[VORLIEGENDER AUSZUG]:

Merk in seinen besten Jahren: "Sicher, dass alles laufen wird"

Trotzdem dauerte es dann noch sechs Jahre, ehe es dazu kam.

Merk: Ich war bereits im Pool für die WM 1994 in den USA. Doch da wäre ich erst 32 Jahre alt gewesen. Ich hatte das Gefühl, dass ich mich international noch weiterentwickeln kann. Ich wusste, dass ich es mir spätestens ab 2000 nur selbst kaputtmachen könnte, um ignoriert zu werden. Konstanz war meine große Stärke, daher war ich total entspannt. Es folgten meine besten Jahre. Vor mir gab es keinen, der zwei EMs oder WMs gepfiffen hatte. Dreimal Weltschiedsrichter zu werden, war für mich das Größte, weil man von neutralen Personen aus über hundert Nationen ausgezeichnet wird. Da geht man dann ins Spiel und ist sich sicher, dass das heute alles laufen wird.

2000 pfiffen Sie bei der EM das Eröffnungsspiel und ein Halbfinale, 2002 waren Sie bei der WM dabei und leiteten 2004 als bisher einziger deutscher Schiedsrichter ein EM-Finale. 2003 kam das erste Champions-League-Finale hinzu. Wieso bezeichneten Sie dieses anschließend als etwas ganz Besonderes?

Merk: Mein Papa hatte akzeptiert, dass ich Schiedsrichter werde. Ihm wäre es aber lieber gewesen, wenn ich Fußball gespielt hätte. Als ich mich mit 14 endgültig für die Schiedsrichterei entschied, hatten wir ein Jahr lang Streit. 1977 saßen wir dann gemeinsam vor dem Fernsehen und guckten das Finale der Landesmeister zwischen Gladbach und Liverpool. Wenn ich so ein Spiel mal pfeife, lade ich dich ein, sagte ich zu ihm. In diesem Moment hat er zum ersten Mal seit einem Jahr wieder gelacht. 2003 wurde an einem Montag öffentlich - ich wusste es schon eine Woche vorher - dass ich das Finale im Old Trafford pfeifen werde. Ich hatte übers Wochenende schon alles besorgt, bin in der Mittagspause zu meinem Elternhaus gegangen, habe in die Tasche gegriffen und gesagt: Papa, ich habe es dir vor 26 Jahren versprochen: Hier sind das Flugticket und die Karte für Manchester. Das war mein persönliches Highlight, weil ich ein hoch emotionaler Mensch bin.

Gespeicherte Einträge
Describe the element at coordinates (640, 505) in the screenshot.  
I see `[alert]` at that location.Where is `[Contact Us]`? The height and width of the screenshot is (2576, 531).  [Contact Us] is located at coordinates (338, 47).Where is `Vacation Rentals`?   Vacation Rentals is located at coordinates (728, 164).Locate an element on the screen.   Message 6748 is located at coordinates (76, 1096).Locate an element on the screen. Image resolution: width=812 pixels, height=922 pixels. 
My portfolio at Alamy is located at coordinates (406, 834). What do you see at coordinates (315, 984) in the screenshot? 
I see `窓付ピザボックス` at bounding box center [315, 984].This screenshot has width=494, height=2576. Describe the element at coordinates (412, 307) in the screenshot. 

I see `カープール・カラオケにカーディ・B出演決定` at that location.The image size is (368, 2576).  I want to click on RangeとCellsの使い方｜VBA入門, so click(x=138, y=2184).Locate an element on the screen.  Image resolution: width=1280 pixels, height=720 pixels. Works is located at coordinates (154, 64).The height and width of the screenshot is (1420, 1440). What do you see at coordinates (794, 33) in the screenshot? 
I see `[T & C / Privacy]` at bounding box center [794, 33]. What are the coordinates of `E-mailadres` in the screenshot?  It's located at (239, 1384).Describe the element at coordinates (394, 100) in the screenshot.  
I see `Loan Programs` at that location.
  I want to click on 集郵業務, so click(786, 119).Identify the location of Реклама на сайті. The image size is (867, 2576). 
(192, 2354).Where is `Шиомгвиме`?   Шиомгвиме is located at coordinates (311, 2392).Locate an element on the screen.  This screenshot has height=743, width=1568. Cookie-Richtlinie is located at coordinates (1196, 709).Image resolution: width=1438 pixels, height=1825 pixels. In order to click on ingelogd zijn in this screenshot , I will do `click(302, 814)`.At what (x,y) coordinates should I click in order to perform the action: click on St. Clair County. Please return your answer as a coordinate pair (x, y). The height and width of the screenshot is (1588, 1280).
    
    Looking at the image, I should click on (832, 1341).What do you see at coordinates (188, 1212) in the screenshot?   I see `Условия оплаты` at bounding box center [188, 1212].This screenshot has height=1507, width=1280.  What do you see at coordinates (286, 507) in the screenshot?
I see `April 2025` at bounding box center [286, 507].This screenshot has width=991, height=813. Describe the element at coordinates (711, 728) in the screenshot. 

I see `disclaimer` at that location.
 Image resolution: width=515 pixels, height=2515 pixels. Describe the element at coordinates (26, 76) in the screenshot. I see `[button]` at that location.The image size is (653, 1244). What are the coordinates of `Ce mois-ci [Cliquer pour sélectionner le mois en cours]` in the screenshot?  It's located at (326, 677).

[SCHRIFTLICHE AUFGABE]: Schreiben Sie aus dem Auszug über Merk alles von „2000 pfiffen Sie“ bis hinunter zu „etwas ganz Besonderes?“ wortgetreu ab.

[DIE ANTWORT]:
2000 pfiffen Sie bei der EM das Eröffnungsspiel und ein Halbfinale, 2002 waren Sie bei der WM dabei und leiteten 2004 als bisher einziger deutscher Schiedsrichter ein EM-Finale. 2003 kam das erste Champions-League-Finale hinzu. Wieso bezeichneten Sie dieses anschließend als etwas ganz Besonderes?